A solicitor who becomes aware that any disclosed materials are confidential, and therefore should not have been supplied to them, should notify the opposing lawyer or other person involved immediately. The materials should be returned or destroyed.
Lawyers must also refrain from making allegations of unsatisfactory professional conduct or misconduct against another Australian legal practitioner, unless they have sufficient material to establish the claim against that particular lawyer.
Fit and proper conduct
Contact with another solicitor’s client or clients is forbidden for NSW solicitors, unless a prior arrangement has been made with the other lawyer, or the solicitor reasonably believes there is a level of urgency that warrants the contact.
Whilst representing their client, a solicitor must not act or communicate to an extent that exceeds the rights of the client, or misleads or intimidates other people. Nor should they threaten criminal proceedings against another person if a civil liberty of their client’s is not satisfied.

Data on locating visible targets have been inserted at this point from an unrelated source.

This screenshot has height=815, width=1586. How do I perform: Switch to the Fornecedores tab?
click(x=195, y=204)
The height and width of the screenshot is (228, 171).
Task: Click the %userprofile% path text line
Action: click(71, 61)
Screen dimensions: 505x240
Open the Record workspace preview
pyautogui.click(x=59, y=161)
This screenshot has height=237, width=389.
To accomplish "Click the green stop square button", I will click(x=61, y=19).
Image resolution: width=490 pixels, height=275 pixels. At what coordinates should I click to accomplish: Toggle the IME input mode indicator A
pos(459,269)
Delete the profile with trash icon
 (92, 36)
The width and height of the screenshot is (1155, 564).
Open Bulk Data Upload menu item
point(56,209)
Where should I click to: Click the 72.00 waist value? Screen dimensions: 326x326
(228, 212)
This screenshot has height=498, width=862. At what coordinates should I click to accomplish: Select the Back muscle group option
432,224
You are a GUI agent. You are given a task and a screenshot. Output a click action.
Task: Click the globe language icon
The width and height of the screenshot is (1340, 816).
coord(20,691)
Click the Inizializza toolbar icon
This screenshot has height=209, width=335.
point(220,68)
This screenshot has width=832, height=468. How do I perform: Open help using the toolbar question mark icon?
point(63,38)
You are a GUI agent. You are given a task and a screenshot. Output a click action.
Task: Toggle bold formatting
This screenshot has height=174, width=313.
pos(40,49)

In promoting their practice, a NSW solicitor must not seek instructions for the provision of legal services in a manner that harasses another person, who due to a recent trauma or injury might be at a disadvantage by dealing with the solicitor at the time the instructions were sought.
And if a solicitor engages with a third party on behalf of their client, but is not intending to pay them personally, the solicitor must advise that party in advance. This may apply to medical practitioners or other experts that are engaged to prepare reports and the like.
All NSW solicitors are required to hold a current practising certificate in order to practise law. The certificate acts a formal agreement to abide by the profession’s rules and codes of conduct, and must be renewed annually.
As part of the requirements for a practising certificate, a solicitor must commit to mandatory continuing professional development training, which ensures they stay abreast of developments in ethical and professional responsibilities, as well as professional skills and of course the law.
‘Accredited Specialist lawyers’ are required to undertake a greater number of hours of yearly legal training than other solicitors. These lawyers are certified by the Law Society of NSW as experts in their field of law. Areas of specialist accreditation include criminal law, family law and personal injury law.
These rules and regulations are designed to ensure that when members of the general public come to the point where they need to engage with a NSW solicitor, they can do so with trust, and without fear of having their confidentiality breached.